[Page text]:
■ ■ ■ ■ ■ ■ ■
Should the commit history be used to convey critical information to developers?

During a meeting regarding the rollback of a third-party SDK from the latest version it was noted that the our developers already flagged in the commit history that the latest version should not be used.

Some developers argued that this was a bad practice and it should have instead been noted either in the source file (i.e. // Don't upgrade SDK Version x.y.z, see ticket 1234) or in a project level README file. Others argued that since the commit history is part of the project documentation it is an acceptable location for such information since we should all be reading it anyway.

Should the commit history be used to convey critical information to other developers or should such information be duplicated to another location such as a project README or comments in the relevant source file?

11

If I was going to look at upgrading to a newer version of a third party SDK, the last place I’d look is in the history of the source control system.

If your product is using version 2.0 of an SDK and someone is interested in upgrading to 3.0, I don’t think it’s reasonable to think that they should look backwards in time in your source control system to find out that it’s not a good idea.

Here, we have a team wiki that has a handful of pages with interesting info that every developer reads (coding conventions, how to set up a development environment to build the product, what third party stuff you need to install, etc). This is the sort of place that would be appropriate for a warning against upgrading a third party library.

8

It should be noted in the commit history but the absolute best place to put the notice is in the same place you define the dependency. If you have for example a maven .pom file that declares your artifact dependencies, I’d do something like:

<!-- Do not change the SDK version because it causes Foo crashes. For more detail see Issue #123 -->

Directly above your <dependency> line.

Issue #123 would include details about how it crashes, the version you updated to that caused the crashes, and it probably should then get added to your backlog again for revisiting later – it’s possible that there’s a yet again newer version that fixes the issue. Either automatically by editing the ticket, or manually yourself, it will email the team to let them know about the current issue now, and by being in the tracker it lets people find it again later.

The reason to put it with the dependency declaration is because whoever wants to change the version will see it at the moment they want to change it and understand why they shouldn’t.
■ ■ ■ ■ ■ ■ ■
[What to do]:
Answer these questions using the commit history discussion above:
1. Besides the source file, where did some developers say the note should have been placed?
2. What topics do the team wiki pages cover, according to the text?
3. Where does the text say is the absolute best place to put the notice?
The lines that come next have no connection to the commit history discussion.

[Entries provided]:
■ ■ ■ ■ ■ ■ ■
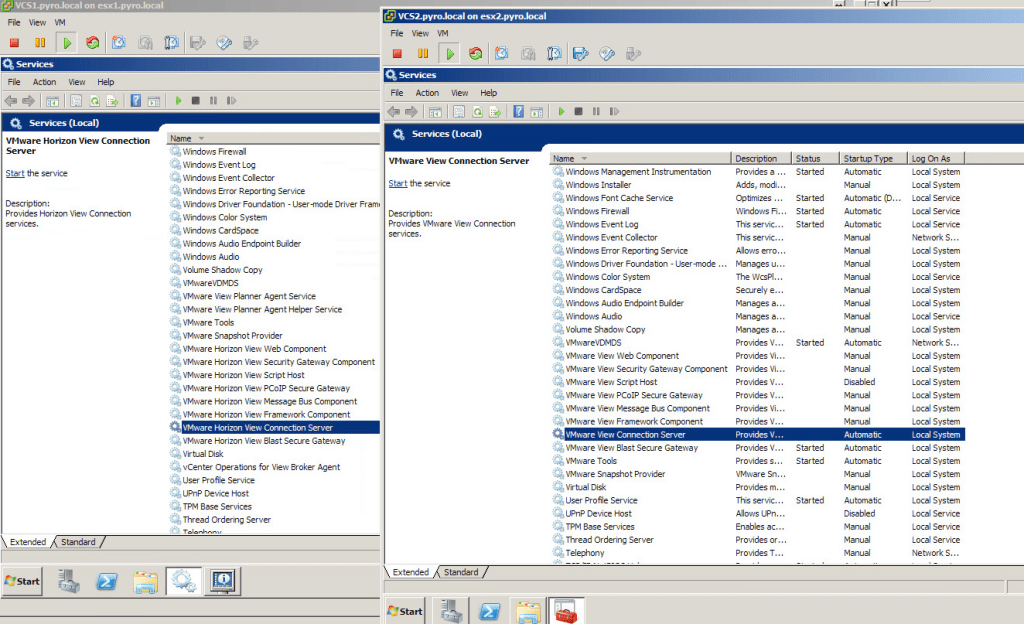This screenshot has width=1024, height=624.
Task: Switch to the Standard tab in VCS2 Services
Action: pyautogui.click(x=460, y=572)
■ ■ ■ ■ ■ ■ ■
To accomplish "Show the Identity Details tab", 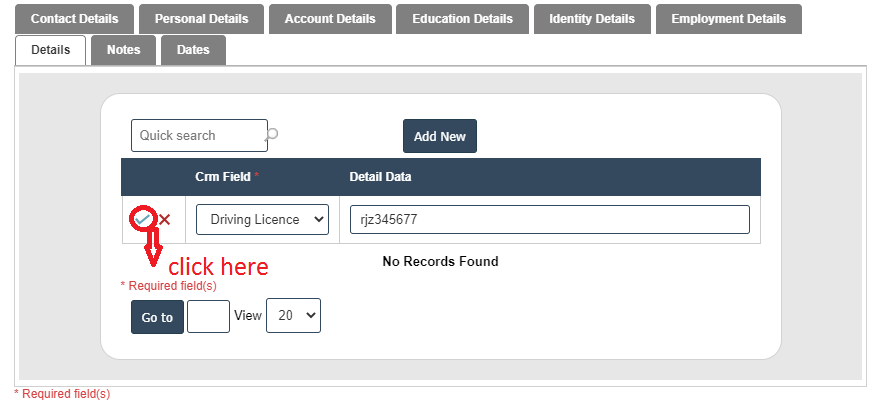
■ ■ ■ ■ ■ ■ ■
[Exercise answer]:
1. In a project-level README file.
2. Coding conventions, how to set up a development environment to build the product, and what third party stuff you need to install.
3. In the same place you define the dependency.